A word-for-word copy is needed of the line containing "Where should I" and every line after it through the end of the records below, leaving out all pictures.

=== Begin Enclosure ===

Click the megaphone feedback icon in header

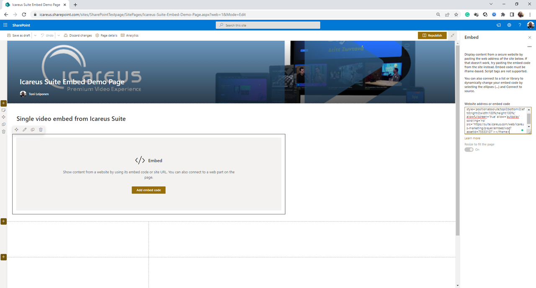tap(498, 25)
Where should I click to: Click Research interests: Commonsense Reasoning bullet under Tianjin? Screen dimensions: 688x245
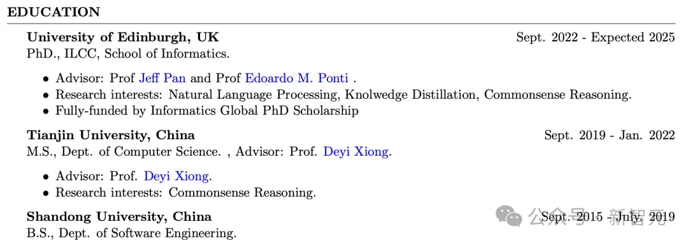[185, 193]
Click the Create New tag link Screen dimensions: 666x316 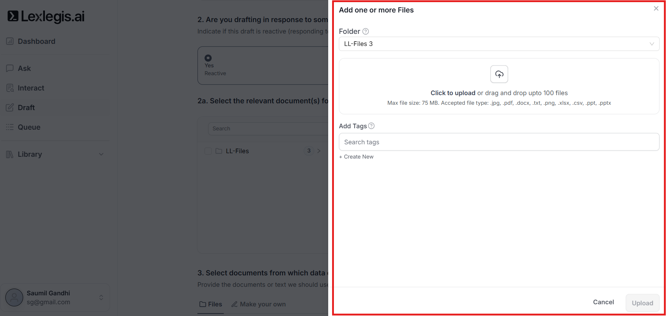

=== End Enclosure ===

#### Finished exercise:
Where should I click to: Click Research interests: Commonsense Reasoning bullet under Tianjin? Screen dimensions: 688x245
[185, 193]
Click the Create New tag link Screen dimensions: 666x316 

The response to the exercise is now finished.